In Switzerland and the Netherlands, health insurance is mandatory and provided exclusively by private providers. The government subsidizes the premiums through taxes, making it possible for even low-earning citizens to afford health insurance. All insurers are legally required to accept any applicant.

China has almost universal publicly funded medical insurance, with urban employees enrolled in employment-based programs. Others enroll voluntarily, for basic subsidized medical insurance. Comprehensive healthcare is covered, but deductibles and copayments apply. There is also a ceiling on reimbursement.

For-profit private insurance is also available for services not covered by public insurance. Patients share costs for physician visits, inpatient care and prescription drugs, which are uncapped.

China spends about 6.6% of its GDP on healthcare, with 28% being funded by central and local governments, 28% out-of-pocket, and 44% by public or private insurance, and social health donations. These form part of a medical assistance program for the poor.

Australia has a tax-funded universal free public health insurance program. All citizens get free care for public and many physician services and drugs at public hospitals.

About 50% of Australian citizens also take out private insurance to pay for private hospital care or dental care. This is encouraged by the government, and high-income families pay a tax penalty for not buying private insurance.
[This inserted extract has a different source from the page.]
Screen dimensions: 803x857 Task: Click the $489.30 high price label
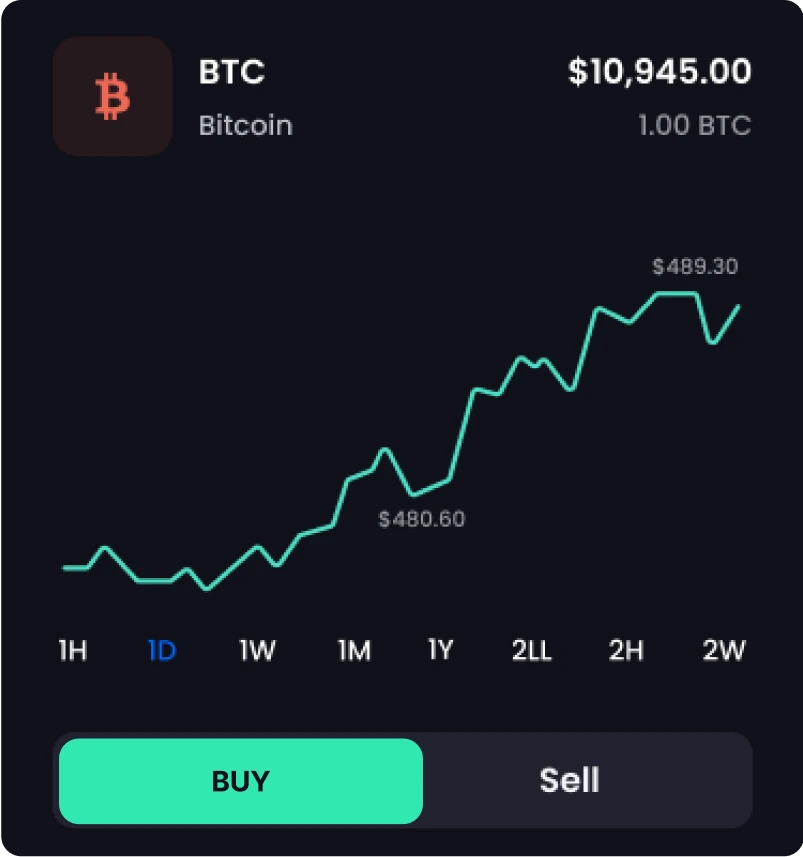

The total expenditure on healthcare is about 10% of GDP, with 67% being from the public sector. It is jointly run by federal, state and territorial governments, and is among the best in the world.

Conclusion

There is no perfect system, but the top runners (including Taiwan Denmark, and South Korea) all have one thing in common – they are a combination of public and private insurance and care.

It’s complicated

Want to know how doctors are paid in Manitoba? Check out this 147-page payment schedule, then ask yourself, what is wrong with the system.

(www.gov.mb.ca/health/documents/physmanual.pdf)

As for administrative burden, doctors say up to 70 percent of their time in seeing a patient is taken up with administration. Many of the questions on patient care forms are redundant or unnecessary. For example, docs are required to re-submit info every year for folks who will need the same treatment for the rest of their lives. They say if this work was reduced, they would have much more time to actually deal with caring for patients. In Manitoba, this is being taken seriously and the government is working Doctors Manitoba to set up a mixed experience task force that will look for ways to reduce paper burden. The report is to be released this year.